▶ _Problem_
Which lines in the records below contain the word "computer"? Copy each of them.

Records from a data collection

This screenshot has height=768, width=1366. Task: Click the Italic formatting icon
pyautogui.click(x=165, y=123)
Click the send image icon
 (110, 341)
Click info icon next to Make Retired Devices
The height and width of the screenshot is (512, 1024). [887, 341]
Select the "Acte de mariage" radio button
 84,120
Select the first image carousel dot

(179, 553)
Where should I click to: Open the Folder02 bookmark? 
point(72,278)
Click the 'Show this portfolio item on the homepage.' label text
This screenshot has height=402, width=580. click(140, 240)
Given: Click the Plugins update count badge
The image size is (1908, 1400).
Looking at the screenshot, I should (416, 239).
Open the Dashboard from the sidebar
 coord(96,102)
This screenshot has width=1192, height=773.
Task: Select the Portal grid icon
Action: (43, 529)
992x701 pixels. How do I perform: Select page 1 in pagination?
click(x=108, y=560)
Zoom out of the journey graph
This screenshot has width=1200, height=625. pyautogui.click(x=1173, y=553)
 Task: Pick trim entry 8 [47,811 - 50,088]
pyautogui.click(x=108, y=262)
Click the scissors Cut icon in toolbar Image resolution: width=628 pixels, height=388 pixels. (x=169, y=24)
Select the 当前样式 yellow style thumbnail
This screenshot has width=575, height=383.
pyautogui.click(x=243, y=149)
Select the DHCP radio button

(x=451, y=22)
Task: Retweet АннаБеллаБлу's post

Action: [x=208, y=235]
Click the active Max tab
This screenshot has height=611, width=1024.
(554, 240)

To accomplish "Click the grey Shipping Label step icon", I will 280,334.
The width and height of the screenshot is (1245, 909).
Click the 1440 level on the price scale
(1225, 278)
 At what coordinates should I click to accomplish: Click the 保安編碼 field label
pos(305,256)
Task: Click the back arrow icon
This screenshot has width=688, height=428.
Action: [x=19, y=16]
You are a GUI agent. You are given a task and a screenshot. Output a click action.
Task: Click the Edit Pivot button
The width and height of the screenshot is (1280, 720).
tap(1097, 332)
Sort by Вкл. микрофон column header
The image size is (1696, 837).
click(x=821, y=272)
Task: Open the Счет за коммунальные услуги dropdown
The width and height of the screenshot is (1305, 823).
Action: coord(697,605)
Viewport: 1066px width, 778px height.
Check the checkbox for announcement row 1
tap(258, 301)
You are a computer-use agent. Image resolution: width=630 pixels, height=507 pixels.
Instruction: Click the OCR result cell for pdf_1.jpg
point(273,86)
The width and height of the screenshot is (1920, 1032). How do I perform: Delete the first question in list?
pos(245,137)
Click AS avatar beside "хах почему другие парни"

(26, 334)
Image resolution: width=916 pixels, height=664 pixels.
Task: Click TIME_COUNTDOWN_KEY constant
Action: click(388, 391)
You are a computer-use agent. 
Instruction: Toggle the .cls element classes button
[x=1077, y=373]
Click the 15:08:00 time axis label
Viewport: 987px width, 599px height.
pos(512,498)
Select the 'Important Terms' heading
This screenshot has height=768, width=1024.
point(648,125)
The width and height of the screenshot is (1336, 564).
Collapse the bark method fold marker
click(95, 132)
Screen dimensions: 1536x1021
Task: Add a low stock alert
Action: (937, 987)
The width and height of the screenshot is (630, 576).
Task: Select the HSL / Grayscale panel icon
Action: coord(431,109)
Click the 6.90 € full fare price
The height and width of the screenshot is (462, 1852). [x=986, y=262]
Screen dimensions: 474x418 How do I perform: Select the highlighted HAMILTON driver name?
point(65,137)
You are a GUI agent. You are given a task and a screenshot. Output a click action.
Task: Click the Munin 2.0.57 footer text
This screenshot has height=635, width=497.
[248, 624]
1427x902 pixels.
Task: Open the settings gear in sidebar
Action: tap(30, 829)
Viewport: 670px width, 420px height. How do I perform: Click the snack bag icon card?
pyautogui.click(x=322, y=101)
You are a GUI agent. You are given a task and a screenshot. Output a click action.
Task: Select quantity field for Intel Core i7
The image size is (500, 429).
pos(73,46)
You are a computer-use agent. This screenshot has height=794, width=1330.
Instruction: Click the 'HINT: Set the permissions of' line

▶ _Reply to the exercise_
You are a computer-use agent. Image resolution: width=630 pixels, height=507 pixels.
You are a computer-use agent. 
You are a computer-use agent. This screenshot has height=794, width=1330.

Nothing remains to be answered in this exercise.